In the next major iOS software release the cache will also be encrypted on the iPhone.”

This case is notable for several reasons:

• Apple made the decision to leak information containing personal identifiers—the names of all the observed WiFi networks in an area—in order to optimize the location calculations. By contrast, Google, which operates a similar service for Android phones, chose to go a different route that better preserved privacy: rather than send individual phones portions of its crowd-sourced databases, each phone sent Google the list of networks it was currently seeing, and Google would send back its server-calculated location based on that data. The result is the same—the current location of the phone—but Google’s architecture didn’t leak information collected by other phones.

  While it’s true that SSID information is broadcast in the clear and, as such, could be considered public information, the Apple model leaked historical information about WiFi networks. Anyone in range can see a WiFi network when it’s turned on, but the Apple model made any network ever observed in that area available to any phone that visited that area, and in a larger area than the phone’s radios could actually pick up.
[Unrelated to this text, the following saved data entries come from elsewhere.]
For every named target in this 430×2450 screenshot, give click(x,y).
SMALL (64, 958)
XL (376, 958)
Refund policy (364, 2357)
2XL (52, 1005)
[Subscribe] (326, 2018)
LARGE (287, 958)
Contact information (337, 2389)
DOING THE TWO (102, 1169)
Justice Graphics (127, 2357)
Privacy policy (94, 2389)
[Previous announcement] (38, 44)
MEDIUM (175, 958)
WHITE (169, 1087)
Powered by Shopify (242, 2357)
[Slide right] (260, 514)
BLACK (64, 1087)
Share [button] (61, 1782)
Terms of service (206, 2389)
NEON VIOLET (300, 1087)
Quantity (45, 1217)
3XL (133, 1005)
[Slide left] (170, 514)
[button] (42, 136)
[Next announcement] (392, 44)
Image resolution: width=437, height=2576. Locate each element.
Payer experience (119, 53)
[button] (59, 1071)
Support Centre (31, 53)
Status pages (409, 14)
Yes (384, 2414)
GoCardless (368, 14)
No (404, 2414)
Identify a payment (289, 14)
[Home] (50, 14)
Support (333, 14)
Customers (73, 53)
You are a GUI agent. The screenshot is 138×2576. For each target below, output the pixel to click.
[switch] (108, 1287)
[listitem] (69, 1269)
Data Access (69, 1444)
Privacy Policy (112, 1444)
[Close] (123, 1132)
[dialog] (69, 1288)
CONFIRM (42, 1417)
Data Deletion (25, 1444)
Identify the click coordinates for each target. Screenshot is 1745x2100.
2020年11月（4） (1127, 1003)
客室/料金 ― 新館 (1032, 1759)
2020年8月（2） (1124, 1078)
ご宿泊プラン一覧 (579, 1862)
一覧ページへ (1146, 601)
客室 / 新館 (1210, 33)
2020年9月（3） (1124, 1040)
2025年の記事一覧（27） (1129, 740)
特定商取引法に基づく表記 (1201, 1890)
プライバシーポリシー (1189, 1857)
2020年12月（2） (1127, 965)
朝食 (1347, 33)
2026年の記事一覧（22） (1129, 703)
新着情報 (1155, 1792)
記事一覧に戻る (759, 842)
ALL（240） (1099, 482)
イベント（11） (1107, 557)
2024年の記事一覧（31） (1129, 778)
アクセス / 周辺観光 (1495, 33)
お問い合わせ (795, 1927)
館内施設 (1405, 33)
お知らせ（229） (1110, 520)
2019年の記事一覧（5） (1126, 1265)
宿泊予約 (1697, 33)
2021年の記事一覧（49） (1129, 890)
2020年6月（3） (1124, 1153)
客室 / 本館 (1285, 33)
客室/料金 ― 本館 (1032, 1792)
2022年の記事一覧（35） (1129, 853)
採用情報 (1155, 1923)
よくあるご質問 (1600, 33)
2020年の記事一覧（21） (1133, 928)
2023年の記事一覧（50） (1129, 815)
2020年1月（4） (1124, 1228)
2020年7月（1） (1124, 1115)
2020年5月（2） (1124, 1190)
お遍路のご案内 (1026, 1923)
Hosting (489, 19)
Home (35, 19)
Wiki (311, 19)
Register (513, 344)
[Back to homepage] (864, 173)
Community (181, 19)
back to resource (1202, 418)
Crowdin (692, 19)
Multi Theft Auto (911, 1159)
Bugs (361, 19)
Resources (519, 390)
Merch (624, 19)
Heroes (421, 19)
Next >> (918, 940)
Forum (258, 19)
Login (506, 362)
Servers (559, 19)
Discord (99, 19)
The result was that any visit to a geographical location with an iPhone was enough to retrieve wide-area wireless survey data as crowd-sourced and recorded by Apple.

• Apple’s architectural decision to cache the data on the phone, along with a software bug that made that cached data persistent rather than transient as originally intended, inadvertently created a location-tracking database on the phone. This collection of cached information created a privacy risk for the phone owner.

In this case, Apple failed to properly minimize the data that lived on the phone, and created a system where the collection and storage of data was disproportionate to the ultimate need for it. In addition, Apple failed to secure that information from easy unauthorized access, thereby creating the risk of exposure of highly sensitive information about the movement of its customers.

Conclusion

The examples above illustrate how privacy protections can be thwarted from within, simply through small lapses in data-collection practices. However, there are myriad ways for external attackers to compromise your data and threaten its privacy. Systems designed with privacy and security in their architecture from the very beginning have a much better chance of protecting and upholding these values.